Rows on where targets appear:
— Begin —

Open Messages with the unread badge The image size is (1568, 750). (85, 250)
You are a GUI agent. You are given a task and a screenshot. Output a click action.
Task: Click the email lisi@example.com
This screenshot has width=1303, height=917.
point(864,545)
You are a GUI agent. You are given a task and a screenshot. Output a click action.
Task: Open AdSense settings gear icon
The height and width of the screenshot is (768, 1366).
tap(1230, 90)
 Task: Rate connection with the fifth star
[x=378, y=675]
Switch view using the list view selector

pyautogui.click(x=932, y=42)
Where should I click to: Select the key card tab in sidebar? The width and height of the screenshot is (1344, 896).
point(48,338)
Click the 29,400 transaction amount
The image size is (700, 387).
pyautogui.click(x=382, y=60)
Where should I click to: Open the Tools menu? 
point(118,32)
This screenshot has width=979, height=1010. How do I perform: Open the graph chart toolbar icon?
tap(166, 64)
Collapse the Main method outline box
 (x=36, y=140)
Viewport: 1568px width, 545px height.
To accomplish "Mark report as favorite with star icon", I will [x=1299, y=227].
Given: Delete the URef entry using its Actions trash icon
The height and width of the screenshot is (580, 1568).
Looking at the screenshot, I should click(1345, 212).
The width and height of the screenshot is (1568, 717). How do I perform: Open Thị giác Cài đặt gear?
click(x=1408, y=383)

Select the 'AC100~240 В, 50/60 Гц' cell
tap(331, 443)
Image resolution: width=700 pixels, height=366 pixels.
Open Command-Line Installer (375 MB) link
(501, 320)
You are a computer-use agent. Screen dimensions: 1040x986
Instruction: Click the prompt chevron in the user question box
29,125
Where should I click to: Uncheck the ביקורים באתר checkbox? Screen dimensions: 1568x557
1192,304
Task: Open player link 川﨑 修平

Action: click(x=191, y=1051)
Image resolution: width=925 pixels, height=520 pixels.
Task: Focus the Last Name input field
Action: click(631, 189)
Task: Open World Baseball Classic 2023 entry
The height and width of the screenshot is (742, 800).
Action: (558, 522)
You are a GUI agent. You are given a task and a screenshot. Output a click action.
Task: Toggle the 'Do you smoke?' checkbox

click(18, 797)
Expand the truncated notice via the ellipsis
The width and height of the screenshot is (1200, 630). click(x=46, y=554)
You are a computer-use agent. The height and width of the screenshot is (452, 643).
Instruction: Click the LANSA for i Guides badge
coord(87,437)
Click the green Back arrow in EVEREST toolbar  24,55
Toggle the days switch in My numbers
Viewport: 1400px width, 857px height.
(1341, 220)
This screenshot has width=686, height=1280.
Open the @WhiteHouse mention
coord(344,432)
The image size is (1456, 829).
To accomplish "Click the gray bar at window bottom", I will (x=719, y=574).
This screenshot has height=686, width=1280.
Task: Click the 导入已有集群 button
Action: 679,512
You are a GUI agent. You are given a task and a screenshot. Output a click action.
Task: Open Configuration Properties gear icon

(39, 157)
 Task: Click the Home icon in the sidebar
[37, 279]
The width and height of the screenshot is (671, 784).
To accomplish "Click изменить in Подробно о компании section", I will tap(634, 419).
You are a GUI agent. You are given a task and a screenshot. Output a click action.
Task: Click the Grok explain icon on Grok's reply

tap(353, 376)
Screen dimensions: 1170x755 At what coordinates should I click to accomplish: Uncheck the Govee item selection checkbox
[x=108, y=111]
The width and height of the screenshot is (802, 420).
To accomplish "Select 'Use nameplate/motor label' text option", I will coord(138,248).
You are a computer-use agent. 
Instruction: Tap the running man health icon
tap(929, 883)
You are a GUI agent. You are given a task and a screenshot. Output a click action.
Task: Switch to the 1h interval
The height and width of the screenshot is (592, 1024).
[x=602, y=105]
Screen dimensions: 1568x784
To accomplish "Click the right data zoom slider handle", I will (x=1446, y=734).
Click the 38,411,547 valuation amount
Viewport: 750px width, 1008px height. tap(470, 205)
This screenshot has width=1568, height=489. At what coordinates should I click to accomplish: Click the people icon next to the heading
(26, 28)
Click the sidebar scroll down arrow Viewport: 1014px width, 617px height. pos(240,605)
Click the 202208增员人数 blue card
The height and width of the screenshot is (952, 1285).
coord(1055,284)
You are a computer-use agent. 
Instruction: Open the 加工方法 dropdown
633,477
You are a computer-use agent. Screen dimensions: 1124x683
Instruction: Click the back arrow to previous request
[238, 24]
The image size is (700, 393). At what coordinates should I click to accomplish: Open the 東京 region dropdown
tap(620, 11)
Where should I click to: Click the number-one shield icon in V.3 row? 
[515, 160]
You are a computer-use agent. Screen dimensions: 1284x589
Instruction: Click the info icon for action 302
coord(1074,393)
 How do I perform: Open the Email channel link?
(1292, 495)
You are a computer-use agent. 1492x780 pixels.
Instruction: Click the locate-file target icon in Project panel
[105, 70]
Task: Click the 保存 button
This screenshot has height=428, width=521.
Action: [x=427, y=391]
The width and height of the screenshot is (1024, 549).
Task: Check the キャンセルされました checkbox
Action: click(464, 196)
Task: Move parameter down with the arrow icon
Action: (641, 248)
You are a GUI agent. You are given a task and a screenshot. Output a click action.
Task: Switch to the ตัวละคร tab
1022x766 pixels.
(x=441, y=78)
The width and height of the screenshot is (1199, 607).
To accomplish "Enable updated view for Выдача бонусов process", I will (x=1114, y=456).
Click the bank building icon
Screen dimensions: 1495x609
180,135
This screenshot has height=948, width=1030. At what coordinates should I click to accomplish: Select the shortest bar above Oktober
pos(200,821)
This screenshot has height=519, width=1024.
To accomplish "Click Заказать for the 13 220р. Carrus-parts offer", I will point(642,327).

— End —

WHAT YOU ARE ASKED TO DO
Please repeat the lines starting at the one containing "This screenshot has width=686, height=1280." and ending at the one containing "Action: 679,512", swapping "mention" for "link" and leaving everything else unchanged.

WRITTEN ANSWER
This screenshot has width=686, height=1280.
Open the @WhiteHouse link
coord(344,432)
The image size is (1456, 829).
To accomplish "Click the gray bar at window bottom", I will (x=719, y=574).
This screenshot has height=686, width=1280.
Task: Click the 导入已有集群 button
Action: 679,512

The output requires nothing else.